On 2/26/07, [EMAIL PROTECTED] <[EMAIL PROTECTED]> wrote:
Thank you both. I am trying to find out why "!~" operator fails. It is due to the
whitespaces. but I am using "six" to ignore spaces.
Sorry guys. Below is the actual code. I made the changes that A.R. Ferreira
suggested and it fails.
use strict;
use warnings;
my $rdns="cn=Exchange Sites,cn=Proxy Views,cn=JoinEngine Configuration,ou=Conf,o
u=InJoin,ou=applications,dc=marriott,dc=com";
my $result="cn=Exchange Sites";
if ($result !~ /\Q$rdns\E/six) {
print "\nresult: '$result'";
print "\nrdn: '$rdns'\n";
} else {
print "String is there\n";
}
OUTPUT is:
$ ./test.pl
result: 'cn=Exchange Sites'
rdn: 'cn=Exchange Sites,cn=Proxy Views,cn=JoinEngine
Configuration,ou=Conf,ou=InJoin,ou=applications,dc=marriott,dc=com'
Tom your code works fine.

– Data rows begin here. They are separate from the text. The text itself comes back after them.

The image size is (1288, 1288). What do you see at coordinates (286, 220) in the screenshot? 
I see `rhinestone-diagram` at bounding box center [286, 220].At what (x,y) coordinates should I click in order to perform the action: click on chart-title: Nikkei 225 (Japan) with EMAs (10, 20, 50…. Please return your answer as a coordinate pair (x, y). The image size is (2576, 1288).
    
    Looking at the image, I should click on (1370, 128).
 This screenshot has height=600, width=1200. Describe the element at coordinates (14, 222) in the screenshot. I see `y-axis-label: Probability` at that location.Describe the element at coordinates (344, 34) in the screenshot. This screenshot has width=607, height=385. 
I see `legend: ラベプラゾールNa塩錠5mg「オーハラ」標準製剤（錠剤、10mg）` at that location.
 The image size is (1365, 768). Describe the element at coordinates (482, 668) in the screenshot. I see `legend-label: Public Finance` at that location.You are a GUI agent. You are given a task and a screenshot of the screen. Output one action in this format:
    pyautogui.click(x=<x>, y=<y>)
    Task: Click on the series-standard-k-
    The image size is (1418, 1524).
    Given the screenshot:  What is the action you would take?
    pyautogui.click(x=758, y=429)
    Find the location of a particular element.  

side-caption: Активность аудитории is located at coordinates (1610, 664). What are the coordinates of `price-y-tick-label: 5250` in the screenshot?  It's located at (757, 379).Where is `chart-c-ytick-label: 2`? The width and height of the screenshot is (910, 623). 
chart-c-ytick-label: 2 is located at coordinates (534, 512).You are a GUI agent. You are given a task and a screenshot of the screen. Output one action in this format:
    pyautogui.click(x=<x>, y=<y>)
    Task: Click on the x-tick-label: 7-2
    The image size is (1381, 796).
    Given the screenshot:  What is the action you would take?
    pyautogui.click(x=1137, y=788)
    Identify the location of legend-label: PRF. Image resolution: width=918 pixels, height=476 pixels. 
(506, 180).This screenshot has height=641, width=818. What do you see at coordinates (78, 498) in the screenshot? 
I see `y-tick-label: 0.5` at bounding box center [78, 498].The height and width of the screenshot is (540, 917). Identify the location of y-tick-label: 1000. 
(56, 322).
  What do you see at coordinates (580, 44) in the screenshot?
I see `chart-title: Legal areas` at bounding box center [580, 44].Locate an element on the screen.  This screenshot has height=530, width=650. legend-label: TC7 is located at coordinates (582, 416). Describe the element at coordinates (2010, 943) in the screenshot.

But I was tring to understand why "!~" fails above.
It fails because *all* of $rdns is not in $result1.
The regex on the right is matched against the operand on the left. So,
$result1 =~ /$rdns/
means "see if $result1 contains the pattern $rdns". What you wanted to
say was "see if $rdns contains the pattern $result1." Or, if you want
to think about it the other way 'round: "see if pattern $result1
appears in $rdns." That is written as
$rdns =~ $result1
To negate it ("make sure $result1 doesn't appear in $rdns"), you can
use !~ instead.
If you aren't using regex metacharacters (*,.,?, etc.), it is probably
both simpler and faster to use index:
index($rdns, $result1)
That says "see if the substring $result1 appears in the string $rdns."